During her 32 years as head volleyball coach at the University of Central Missouri, Peggy Martin's squads won at least 25 matches for 30 straight seasons, racking up 1,035 wins in the process. Under her guidance, the Jennies won or shared 19 Mid-America Intercollegiate Athletics Association (MIAA) crowns since the league began sponsoring the sport in 1982. Her teams also made 25 consecutive NCAA Tournament appearances, the most in NCAA Division II history, and reached the NCAA Tournament quarterfinals six times. Her career was highlighted by a national runner-up showing in 1987, a year in which she was also named the AVCA Division II National Coach of the Year.
Martin announced her retirement from Central Missouri at the conclusion of the 2007 season, returning to her hometown of Mobile, Alabama. However, her love and passion for the sport led her right back into coaching, as she has accepted the head coaching duties at NAIA-affiliated Spring Hill College beginning in the 2009 season.
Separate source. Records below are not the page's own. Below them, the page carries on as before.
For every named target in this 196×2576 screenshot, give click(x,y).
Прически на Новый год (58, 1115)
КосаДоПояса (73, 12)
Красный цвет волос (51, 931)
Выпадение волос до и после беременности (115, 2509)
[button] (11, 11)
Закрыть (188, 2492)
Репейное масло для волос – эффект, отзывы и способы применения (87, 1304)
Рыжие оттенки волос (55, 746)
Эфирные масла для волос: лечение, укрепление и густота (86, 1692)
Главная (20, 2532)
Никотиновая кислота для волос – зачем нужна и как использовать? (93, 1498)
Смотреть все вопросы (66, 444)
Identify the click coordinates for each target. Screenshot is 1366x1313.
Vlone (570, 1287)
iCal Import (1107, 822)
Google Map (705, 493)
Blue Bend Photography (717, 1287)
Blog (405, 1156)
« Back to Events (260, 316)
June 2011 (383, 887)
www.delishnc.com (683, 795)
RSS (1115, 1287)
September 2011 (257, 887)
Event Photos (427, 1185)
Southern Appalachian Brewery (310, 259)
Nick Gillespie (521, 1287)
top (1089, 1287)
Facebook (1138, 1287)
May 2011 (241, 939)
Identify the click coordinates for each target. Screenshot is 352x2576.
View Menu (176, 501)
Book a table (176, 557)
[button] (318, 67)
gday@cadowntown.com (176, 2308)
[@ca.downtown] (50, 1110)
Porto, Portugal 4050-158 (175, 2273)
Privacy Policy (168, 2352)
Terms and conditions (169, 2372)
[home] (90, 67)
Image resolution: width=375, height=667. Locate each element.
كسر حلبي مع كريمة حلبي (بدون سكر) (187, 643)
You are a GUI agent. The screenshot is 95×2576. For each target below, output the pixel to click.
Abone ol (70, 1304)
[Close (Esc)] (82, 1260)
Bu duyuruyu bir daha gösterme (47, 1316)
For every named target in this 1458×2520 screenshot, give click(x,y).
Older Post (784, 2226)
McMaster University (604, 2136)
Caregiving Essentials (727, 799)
After receiving her bachelor of science degree from Indiana University in 1972, Martin's coaching career began at the University of North Carolina, Greensboro, while she was completing her master of science degree in physical education, serving as both the women's volleyball and basketball assistant coach. From there, she went on to become the assistant volleyball coach at Florida Southern College for one season before landing the head coaching job at Central Missouri in 1975. Martin earned her doctorate in physical education from Indiana University in 1980.
"While it is a major accomplishment to build a program and compete at a national level for any period of time, it is legendary to consistently compete at that level for over 30 years," wrote Debbie Hendricks, Metro State College head coach, in her nomination letter. "While her numbers are astounding - over 1,000 wins, 25 straight NCAA Tournament appearances and 19 conference championships - I believe the intangible qualities in this coach are what makes her worthy of Hall of Fame recognition."
Terry Pettit has become a name synonymous with women's volleyball across the country. As the head coach for one of the most successful teams in NCAA history, he guided his University of Nebraska to its first volleyball national championship in 1995. In his 23 seasons at the helm of the program, the Huskers captured 21 conference titles, earned 18 consecutive NCAA Tournament selections and compiled 694 wins - 44 of those coming in the NCAA Tournament alone.
Under Pettit's direction, 35 players achieved AVCA All-America status,and two of his student-athletes were named AVCA Division I National Players of the Year. In addition, three Pettit-mentored Huskers went on to become U.S. Olympians: Lori Endicott (1992-1996), Allison Weston (2000) and Nancy Metcalf (2004). He garnered AVCA Division I Coach of the Year honors twice (1986 & 1994) and earned USOC National Coach of the Year laurels in 1996.
At the conclusion of his coaching career, Pettit began his current passion of helping those in the volleyball community in different way - mentoring. In 2003 he began Terry Pettit Coaching Enhancement and has since mentored volleyball coaches at the following institutions: Nebraska, the University of Kansas, the University of New Mexico, Mississippi State University, Colorado State University, Northern Colorado University, Creighton University and the University of North Carolina. He currently writes a regular column in the AVCA's Coaching Volleyball magazine, and has recently authored a book titled Talent and the Secret Life of Teams.
"Terry has always known that the sport is bigger than any one person or coach," says Tom Hilbert, Colorado State head coach, in his nomination. "He built an intercollegiate dynasty on that basis, won a national championship and mentored countless young players along the way, many of whom still coach at all levels across the United States. His influence has been far reaching and is ongoing."